It’s far from a perfect parallel, but Gross thinks it’s an example worth studying. He argues that the Habsburg Empire experience shows that the transition to a reasonably stable new currency could take far longer than policymakers expect.

As for what Greece may do if it comes to exiting the euro, a first step is already happening: strict controls on Greek bank withdrawals. But even with current limits, Greece could be unable to pay its bills, which means state workers and retirees wouldn’t get their regular checks, but rather IOUs.

“This will effectively be a new currency,” Gross explains.

Thinking of a printed IOU as currency may sound like a far-fetched idea, but as euros disappear, holders of the IOUs will be forced to use them to get daily necessities.

“It becomes a currency once you say, ‘OK if I receive an IOU from the government, because I’m a pensioner, then I can take it to the grocery store and exchange it for groceries,’ ” says Martin Baily, senior fellow at the Brookings Institution and a former chair of the White House’s Council of Economic Advisers.

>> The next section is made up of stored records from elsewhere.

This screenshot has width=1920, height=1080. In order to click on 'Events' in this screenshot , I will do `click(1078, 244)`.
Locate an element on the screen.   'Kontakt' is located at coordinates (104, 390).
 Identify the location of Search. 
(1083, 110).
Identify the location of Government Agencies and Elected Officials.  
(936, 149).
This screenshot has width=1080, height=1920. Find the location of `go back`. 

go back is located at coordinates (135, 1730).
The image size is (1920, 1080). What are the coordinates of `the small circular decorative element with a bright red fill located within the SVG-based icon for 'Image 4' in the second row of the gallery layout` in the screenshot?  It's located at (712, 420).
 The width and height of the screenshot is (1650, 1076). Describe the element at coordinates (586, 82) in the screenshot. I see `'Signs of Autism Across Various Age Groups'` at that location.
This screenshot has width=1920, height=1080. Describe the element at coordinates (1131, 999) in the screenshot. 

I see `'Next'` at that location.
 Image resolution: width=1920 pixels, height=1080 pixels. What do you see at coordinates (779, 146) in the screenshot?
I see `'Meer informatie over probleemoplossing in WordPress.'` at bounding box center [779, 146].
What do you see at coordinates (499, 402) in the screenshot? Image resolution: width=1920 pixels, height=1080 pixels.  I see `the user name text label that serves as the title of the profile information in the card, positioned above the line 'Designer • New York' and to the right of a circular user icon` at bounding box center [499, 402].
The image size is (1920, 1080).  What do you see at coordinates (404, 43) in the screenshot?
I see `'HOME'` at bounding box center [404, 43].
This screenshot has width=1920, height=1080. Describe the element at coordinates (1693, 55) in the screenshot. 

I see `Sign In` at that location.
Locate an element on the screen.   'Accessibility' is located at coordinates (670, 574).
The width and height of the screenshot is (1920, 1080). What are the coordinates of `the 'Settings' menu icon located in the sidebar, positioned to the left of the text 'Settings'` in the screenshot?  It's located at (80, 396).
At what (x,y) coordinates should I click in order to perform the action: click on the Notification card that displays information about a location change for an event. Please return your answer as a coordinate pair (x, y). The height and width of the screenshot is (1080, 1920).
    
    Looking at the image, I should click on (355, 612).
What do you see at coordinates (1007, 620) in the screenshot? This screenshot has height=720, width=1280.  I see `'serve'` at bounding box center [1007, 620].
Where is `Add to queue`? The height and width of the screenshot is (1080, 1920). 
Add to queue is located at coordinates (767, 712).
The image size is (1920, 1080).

But that still isn’t tangible money, just a quasi-currency. To really bring drachmas back from the dead, Greece must eventually print real notes: drachmas or something else. That could happen in a wealthy Athens suburb, where there’s a stately building with a lovely mountain backdrop. It belongs to the Bank of Greece and prints euros now. But it printed drachmas before and could potentially do so again.

If Greece expects the drachma to work, however, the country will need to make significant changes. 

“The Greeks are going to need internal reforms; they’re going to need political and financial transparency within their state; they’re going to need accounting standards,” says Jacob Soll, a history and accounting professor at the University of Southern California.

Paper money will likely be less of a concern than how the new currency is exchanged for euros, which is what regular Greeks have their bank accounts in. Their money could be frozen until it is converted to the new currency. And that conversion may not happen at a market rate.

“You’re likely to get something less, what would be typically called the official rate,” says Carmen Reinhart, international finance professor at Harvard’s John F. Kennedy School of Government.

That means Greeks could see their savings devalued, and life would become much more difficult, perhaps for a very long time. That’s why the prospect of a Greek exit, still hypothetical, is taken lightly by no one.